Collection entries
-=-=-=-=-

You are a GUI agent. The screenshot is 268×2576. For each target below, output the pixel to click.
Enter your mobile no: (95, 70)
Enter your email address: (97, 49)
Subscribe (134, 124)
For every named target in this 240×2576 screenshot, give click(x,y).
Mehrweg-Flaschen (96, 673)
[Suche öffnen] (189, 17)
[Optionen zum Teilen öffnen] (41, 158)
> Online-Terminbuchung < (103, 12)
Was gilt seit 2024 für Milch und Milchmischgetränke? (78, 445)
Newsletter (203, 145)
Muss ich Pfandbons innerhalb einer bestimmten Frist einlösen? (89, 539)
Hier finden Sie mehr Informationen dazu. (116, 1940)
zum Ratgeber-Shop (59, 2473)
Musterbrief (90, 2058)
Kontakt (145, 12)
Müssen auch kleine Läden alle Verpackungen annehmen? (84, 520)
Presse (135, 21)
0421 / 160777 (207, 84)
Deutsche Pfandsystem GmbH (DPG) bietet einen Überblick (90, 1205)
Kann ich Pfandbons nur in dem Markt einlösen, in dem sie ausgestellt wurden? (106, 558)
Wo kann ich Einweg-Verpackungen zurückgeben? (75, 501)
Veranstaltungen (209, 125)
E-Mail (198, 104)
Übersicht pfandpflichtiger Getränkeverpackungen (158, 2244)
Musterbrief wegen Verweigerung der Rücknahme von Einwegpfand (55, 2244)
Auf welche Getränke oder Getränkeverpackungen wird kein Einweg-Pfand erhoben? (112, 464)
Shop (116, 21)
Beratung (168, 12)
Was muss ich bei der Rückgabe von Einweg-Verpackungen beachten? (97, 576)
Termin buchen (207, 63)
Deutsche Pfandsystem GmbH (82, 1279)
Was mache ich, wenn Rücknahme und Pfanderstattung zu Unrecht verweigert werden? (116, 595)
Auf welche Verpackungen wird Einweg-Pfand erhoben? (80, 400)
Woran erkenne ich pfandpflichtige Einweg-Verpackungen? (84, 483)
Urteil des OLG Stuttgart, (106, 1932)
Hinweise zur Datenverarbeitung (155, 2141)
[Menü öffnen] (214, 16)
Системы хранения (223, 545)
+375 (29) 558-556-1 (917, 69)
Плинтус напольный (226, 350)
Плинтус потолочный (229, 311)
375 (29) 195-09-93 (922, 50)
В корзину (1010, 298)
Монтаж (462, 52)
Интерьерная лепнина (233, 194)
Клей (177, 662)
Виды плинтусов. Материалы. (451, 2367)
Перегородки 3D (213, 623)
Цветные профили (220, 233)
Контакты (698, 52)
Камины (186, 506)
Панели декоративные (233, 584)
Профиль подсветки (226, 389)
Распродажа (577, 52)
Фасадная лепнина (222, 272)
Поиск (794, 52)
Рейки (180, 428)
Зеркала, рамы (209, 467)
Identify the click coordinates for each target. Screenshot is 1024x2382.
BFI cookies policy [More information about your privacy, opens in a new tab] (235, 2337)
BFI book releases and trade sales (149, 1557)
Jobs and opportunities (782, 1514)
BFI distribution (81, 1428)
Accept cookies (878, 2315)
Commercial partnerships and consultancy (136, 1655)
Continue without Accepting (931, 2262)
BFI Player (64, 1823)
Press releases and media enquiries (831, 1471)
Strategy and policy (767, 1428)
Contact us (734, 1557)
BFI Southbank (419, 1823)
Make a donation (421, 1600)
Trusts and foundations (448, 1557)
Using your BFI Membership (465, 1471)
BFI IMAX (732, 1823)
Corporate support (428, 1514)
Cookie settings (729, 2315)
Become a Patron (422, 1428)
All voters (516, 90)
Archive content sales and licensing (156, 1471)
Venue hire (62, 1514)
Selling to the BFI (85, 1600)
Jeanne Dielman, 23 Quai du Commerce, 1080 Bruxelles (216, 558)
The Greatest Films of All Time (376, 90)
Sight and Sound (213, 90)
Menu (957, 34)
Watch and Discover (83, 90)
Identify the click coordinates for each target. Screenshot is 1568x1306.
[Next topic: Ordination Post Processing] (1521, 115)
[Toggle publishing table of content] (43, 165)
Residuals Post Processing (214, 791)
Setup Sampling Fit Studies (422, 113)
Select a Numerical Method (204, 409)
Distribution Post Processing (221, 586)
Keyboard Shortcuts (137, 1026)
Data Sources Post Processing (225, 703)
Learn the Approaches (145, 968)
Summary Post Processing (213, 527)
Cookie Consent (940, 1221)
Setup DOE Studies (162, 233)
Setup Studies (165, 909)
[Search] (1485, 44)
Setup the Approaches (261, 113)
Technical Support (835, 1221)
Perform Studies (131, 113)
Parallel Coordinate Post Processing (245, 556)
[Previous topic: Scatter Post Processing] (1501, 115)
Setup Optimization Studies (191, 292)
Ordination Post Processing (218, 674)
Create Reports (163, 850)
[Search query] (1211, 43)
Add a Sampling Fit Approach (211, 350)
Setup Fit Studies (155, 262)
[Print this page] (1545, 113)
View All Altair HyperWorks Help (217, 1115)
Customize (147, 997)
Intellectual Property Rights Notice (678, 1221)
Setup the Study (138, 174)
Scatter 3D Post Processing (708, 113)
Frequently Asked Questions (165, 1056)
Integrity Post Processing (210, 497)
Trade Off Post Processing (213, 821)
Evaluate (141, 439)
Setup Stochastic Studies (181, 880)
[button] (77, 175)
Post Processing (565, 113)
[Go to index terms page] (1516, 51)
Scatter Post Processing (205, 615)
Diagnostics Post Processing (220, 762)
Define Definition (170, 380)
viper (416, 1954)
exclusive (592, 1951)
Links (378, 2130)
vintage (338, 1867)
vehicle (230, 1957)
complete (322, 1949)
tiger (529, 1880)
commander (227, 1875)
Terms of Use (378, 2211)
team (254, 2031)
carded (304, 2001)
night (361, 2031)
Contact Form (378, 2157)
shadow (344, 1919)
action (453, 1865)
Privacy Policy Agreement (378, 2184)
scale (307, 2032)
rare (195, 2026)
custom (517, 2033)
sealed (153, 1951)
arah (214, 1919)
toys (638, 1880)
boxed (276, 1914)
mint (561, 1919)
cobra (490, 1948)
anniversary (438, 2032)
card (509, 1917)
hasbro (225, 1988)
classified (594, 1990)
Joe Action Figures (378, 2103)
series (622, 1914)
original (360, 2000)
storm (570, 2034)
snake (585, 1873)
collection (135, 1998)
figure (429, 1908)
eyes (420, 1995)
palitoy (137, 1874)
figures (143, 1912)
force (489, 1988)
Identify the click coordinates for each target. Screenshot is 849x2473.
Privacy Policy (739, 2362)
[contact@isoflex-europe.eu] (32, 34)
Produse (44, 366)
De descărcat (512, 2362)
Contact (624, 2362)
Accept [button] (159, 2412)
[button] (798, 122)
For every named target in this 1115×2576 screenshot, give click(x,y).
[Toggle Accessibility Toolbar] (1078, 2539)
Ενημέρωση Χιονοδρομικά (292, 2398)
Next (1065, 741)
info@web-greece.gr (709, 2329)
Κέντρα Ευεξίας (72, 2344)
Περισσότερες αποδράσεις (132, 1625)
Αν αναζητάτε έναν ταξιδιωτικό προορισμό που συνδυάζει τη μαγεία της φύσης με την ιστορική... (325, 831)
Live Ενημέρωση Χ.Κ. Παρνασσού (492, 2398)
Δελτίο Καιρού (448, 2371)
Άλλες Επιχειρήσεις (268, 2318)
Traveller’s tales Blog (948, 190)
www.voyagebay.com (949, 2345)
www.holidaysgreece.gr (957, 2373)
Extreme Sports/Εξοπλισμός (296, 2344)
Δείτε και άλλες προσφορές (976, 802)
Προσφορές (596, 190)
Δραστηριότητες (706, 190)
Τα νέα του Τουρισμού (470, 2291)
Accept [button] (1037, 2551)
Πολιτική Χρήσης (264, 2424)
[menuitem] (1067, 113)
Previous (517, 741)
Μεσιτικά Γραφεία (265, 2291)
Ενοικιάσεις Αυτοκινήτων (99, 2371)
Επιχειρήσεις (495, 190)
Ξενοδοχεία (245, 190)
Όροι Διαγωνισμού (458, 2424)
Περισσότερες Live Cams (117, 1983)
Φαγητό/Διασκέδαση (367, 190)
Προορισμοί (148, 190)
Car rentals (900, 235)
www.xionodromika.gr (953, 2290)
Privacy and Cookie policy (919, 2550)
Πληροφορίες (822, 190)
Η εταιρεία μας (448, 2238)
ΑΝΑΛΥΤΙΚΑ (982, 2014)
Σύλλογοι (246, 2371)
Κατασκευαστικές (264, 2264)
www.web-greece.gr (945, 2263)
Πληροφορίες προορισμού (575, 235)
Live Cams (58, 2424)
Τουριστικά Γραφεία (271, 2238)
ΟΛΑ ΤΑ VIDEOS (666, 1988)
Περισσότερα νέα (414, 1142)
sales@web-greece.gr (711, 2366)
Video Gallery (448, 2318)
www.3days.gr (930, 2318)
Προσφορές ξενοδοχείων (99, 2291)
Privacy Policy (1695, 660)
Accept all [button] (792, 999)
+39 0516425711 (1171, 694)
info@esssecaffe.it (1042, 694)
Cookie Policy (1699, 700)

-=-=-=-=-

__What to produce__: Copy the lines of the listing above verbatim, from the line containing "Setup DOE Studies (162, 233)" through the line containing "[Print this page] (1545, 113)", inclusive.

__Correct output__:
Setup DOE Studies (162, 233)
Setup Studies (165, 909)
[Search] (1485, 44)
Setup the Approaches (261, 113)
Technical Support (835, 1221)
Perform Studies (131, 113)
Parallel Coordinate Post Processing (245, 556)
[Previous topic: Scatter Post Processing] (1501, 115)
Setup Optimization Studies (191, 292)
Ordination Post Processing (218, 674)
Create Reports (163, 850)
[Search query] (1211, 43)
Add a Sampling Fit Approach (211, 350)
Setup Fit Studies (155, 262)
[Print this page] (1545, 113)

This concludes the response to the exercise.